Brown denies he threatened war on Murdoch
GORDON Brown vehemently denied to the Leveson inquiry yesterday that he had threatened to make war on Rupert Murdoch after The Sun switched its support to the Conservative Party in 2009.
“This conversation never took place… I am shocked and surprised that it should be suggested,” the former Labour Prime Minister said under oath.
This directly contradicts the evidence given to the media inquiry – also under oath – by News Corp boss Rupert Murdoch last month.
“At no point in the three years I was Prime Minister did I feel I had the support of The Sun,” Brown said, adding: “I have never asked a newspaper for their support directly” and insisting that his meetings with the media mogul were “few and far between”.
He continued to deny that he or his wife gave the red-top permission to run the story about his son’s illness.
George Osborne took to the Leveson hot seat after Brown yesterday.
The chancellor was quizzed on his involvement in News Corp’s bid for BSkyB, which has thrown a shadow over Jeremy Hunt’s time in office.

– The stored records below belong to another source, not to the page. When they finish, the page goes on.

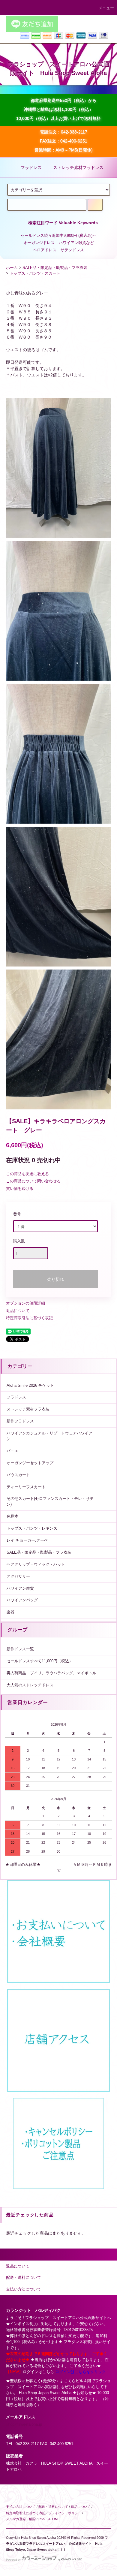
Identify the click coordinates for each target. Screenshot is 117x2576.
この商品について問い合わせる (33, 1181)
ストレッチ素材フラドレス (78, 167)
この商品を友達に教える (27, 1174)
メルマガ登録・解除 (21, 2519)
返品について (17, 1310)
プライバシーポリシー (64, 2513)
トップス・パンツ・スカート (35, 273)
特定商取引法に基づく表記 (29, 1318)
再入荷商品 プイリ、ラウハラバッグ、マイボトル (51, 1673)
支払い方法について (21, 2506)
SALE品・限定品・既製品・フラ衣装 (54, 268)
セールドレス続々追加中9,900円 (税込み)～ (58, 236)
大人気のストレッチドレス (30, 1685)
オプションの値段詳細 (25, 1303)
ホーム (12, 268)
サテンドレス (72, 250)
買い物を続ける (19, 1188)
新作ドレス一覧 (20, 1649)
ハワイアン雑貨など (76, 243)
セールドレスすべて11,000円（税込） (40, 1661)
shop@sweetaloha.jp (24, 2424)
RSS (41, 2519)
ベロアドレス (44, 250)
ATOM (53, 2519)
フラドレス (31, 167)
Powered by (13, 2559)
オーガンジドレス (39, 243)
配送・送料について (53, 2506)
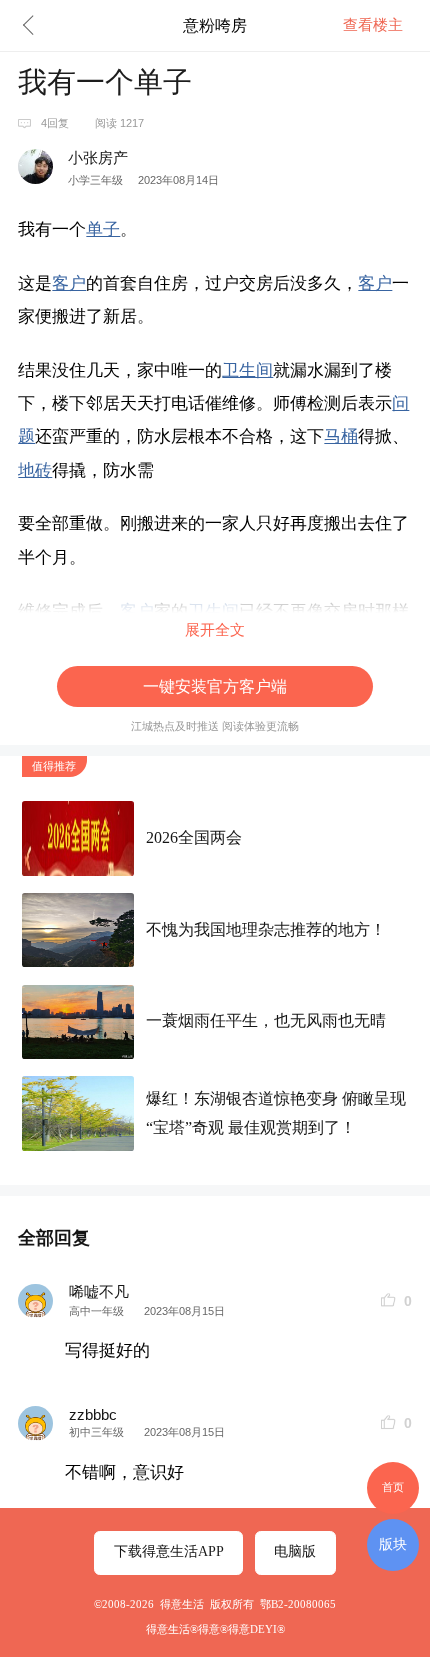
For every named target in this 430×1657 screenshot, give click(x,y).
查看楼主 (373, 25)
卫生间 (247, 370)
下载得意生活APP (169, 1551)
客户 (69, 283)
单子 (103, 229)
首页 (393, 1487)
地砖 (35, 470)
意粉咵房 (215, 25)
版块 (393, 1544)
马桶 (341, 436)
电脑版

Osborne called the bid “a political inconvenience”, saying he “did not have a strong view about its merits because I felt it was going to cause us trouble one way or the other”, referring to the Tory-backing newspapers both for and against the bid.
He added: “I think that judgment has been borne out by events.”
Asked whether reassigning Vince Cable’s responsibility for the takeover bid to Jeremy Hunt – once it emerged Cable was not in favour of the deal – resulted in an “equal and opposite problem”, the Tory MP said that was “not considered”, saying he did not know what the culture secretary’s views on the matter were.
Osborne told the inquiry “the pressure was enormous” to respond quickly to the “political problem that had been unleashed on the government”, which is why the decision to appoint Hunt was made hastily – but said it was “complete nonsense” that there was a “vast conspiracy” between News Corp and the Conservative party.